Revised Common Lectionary (Semicontinuous)
148 Alleluja. Chwalcie PANA z niebios, chwalcie go na wysokościach.
2 Chwalcie go, wszyscy jego aniołowie; chwalcie go, wszystkie jego zastępy.
3 Chwalcie go, słońce i księżycu; chwalcie go, wszystkie gwiazdy święcące.
4 Chwalcie go, niebiosa nad niebiosami i wody, które są nad niebiosami.
5 Niech chwalą imię PANA, on bowiem rozkazał i zostały stworzone.
6 I ustanowił je na wieki wieków; dał prawo, które nie przeminie.
7 Chwalcie PANA z ziemi, smoki i wszystkie głębiny.
8 Ogniu i gradzie, śniegu i paro, wietrze gwałtowny, wykonujący jego rozkaz;
9 Góry i wszystkie pagórki, drzewa owocowe i wszystkie cedry;
10 Zwierzęta i wszelkie bydło, istoty pełzające i ptactwo skrzydlate.
11 Królowie ziemscy i wszystkie narody; władcy i wszyscy sędziowie ziemi;
12 Młodzieńcy, a także dziewice, starzy i dzieci;
13 Niech chwalą imię PANA, bo tylko jego imię jest wzniosłe, a jego chwała nad ziemią i niebem.
14 I wywyższył róg swego ludu, chwałę wszystkich jego świętych, zwłaszcza synów Izraela, ludu mu bliskiego. Alleluja.
10 I zobaczyłem innego potężnego anioła, zstępującego z nieba, ubranego w obłok, nad jego głową była tęcza, jego twarz jak słońce, a jego nogi jak słupy ognia.
2 W swojej ręce miał otwartą książeczkę. I postawił prawą nogę na morzu, a lewą na ziemi.
3 I zawołał donośnym głosem, tak jak ryczy lew. A gdy zawołał, siedem gromów odezwało się swoimi głosami.
4 A gdy siedem gromów przemówiło swoimi głosami, zabrałem się do pisania, lecz usłyszałem głos z nieba, który mówił do mnie: Zapieczętuj to, co mówiło siedem gromów, i nie pisz tego.

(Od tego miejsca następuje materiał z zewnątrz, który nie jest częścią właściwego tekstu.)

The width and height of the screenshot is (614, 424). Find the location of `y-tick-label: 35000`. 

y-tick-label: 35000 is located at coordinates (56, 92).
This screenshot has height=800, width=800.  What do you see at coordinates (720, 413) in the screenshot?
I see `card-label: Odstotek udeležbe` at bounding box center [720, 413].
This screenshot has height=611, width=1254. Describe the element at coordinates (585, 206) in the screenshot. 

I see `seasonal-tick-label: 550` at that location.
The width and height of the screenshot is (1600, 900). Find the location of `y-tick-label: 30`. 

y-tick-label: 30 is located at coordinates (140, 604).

5 A anioł, którego widziałem stojącego na morzu i na ziemi, podniósł swoją rękę ku niebu;
6 I przysiągł na tego, który żyje na wieki wieków, który stworzył niebo i to, co w nim jest, i ziemię i to, co na niej, i morze, i to, co w nim, że czasu już nie będzie;
7 Lecz w dniach głosu siódmego anioła, gdy zacznie trąbić, dokona się tajemnica Boga, jak to oznajmił swoim sługom, prorokom.

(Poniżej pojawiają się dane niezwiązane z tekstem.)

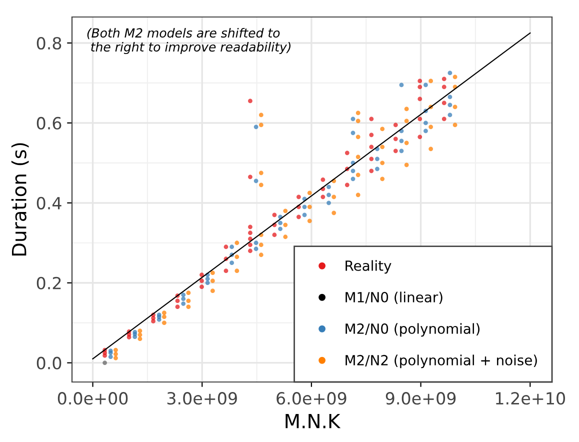  I want to click on y-tick-label: 0.6, so click(49, 123).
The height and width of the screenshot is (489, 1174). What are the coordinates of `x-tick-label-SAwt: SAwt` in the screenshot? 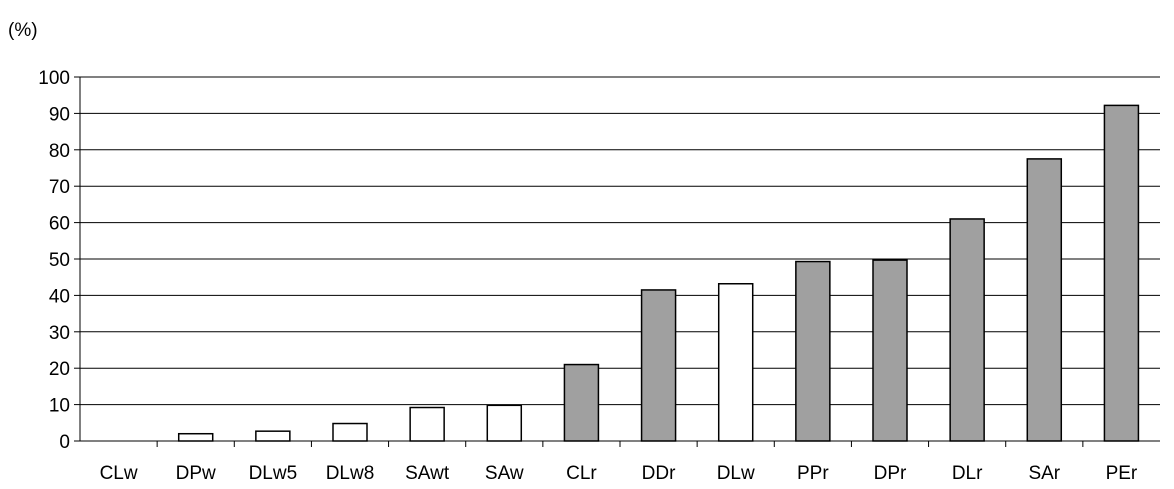 It's located at (428, 474).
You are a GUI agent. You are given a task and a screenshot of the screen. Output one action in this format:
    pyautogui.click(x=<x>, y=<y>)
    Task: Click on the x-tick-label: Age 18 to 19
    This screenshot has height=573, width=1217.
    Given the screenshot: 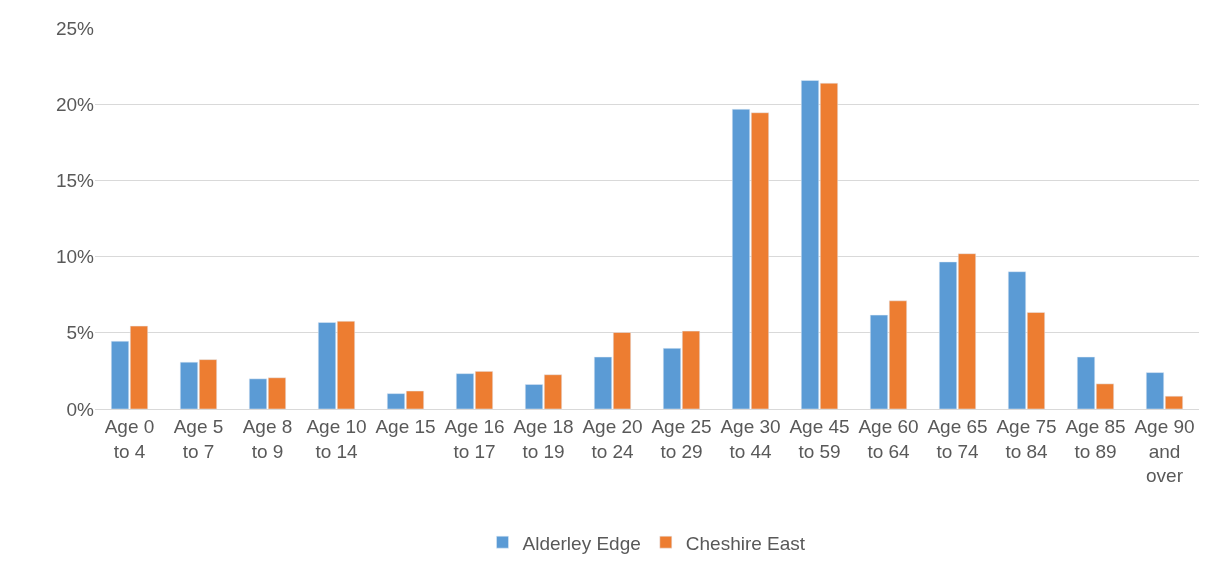 What is the action you would take?
    pyautogui.click(x=544, y=438)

8 A głos, który usłyszałem z nieba, znowu przemówił do mnie: Idź, weź tę otwartą książeczkę, która jest w ręce anioła stojącego na morzu i na ziemi.

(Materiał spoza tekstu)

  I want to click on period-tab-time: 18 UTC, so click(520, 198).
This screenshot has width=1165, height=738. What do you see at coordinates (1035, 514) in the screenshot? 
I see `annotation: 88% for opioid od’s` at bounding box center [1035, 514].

9 Podszedłem więc do anioła i powiedziałem mu: Daj mi tę książeczkę. I powiedział do mnie: Weź ją i zjedz, a spowoduje gorycz w twoim brzuchu, lecz w twoich ustach będzie słodka jak miód.
10 I wziąłem książeczkę z ręki anioła i zjadłem ją, a była w moich ustach słodka jak miód. Lecz gdy ją zjadłem, mój brzuch napełnił się goryczą.
11 I powiedział do mnie: Musisz znowu prorokować przed wieloma ludami, narodami, językami i królami.